Bigshots such as Powell do not care if property values are driven down or neighborhoods made less desirable by piling four or five families into single family homes with Mariachi music blaring well after midnight accompanied by conversation in a foreign tongue spoken so loudly that it sounds as if people are shouting it back and forth at each other across the Rio Grande.
One reader posted the following comment on the USAToday.com website about the article: “I think General Powell should publish his own social security number and let it be stolen by an illegal alien. Let his children be mugged, raped, and robbed by an undocumented worker.
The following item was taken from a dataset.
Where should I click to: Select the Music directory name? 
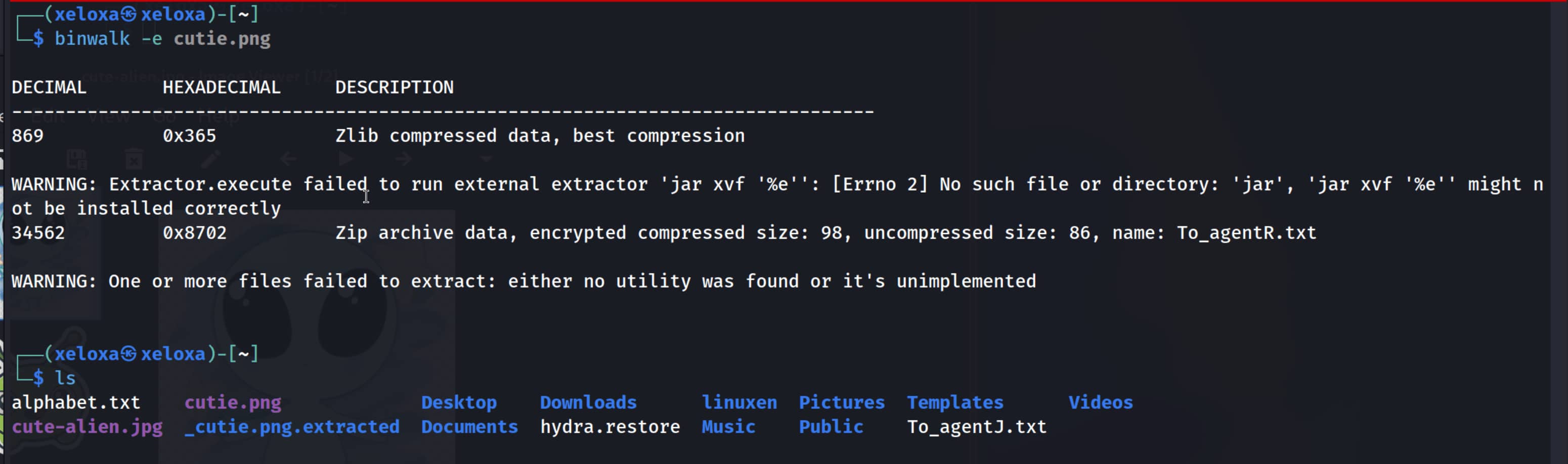(x=728, y=427)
Let his neighborhood be overrun by flophouses with 45 people in one house and 15 stolen cars. Let his family members be killed by an unlicensed undocumented illegal drunk. Let his military retirement pay be taken from him and given to someone that did not earn it. It is amazing a man who supposedly respects federal law is encouraging the actions of those who violate our laws. Powell has been losing it since the Iraq War, but now he is total lunatic.”
America is, as they say, at a crossroads. Though a minimal level of human rights must be respected at all times, as a whole the nation must decide whether it wants to appear nice by the standards of grubby bums pandering for a handout or it can survive. Attempting to pursue both paths is an option whose time has about run out.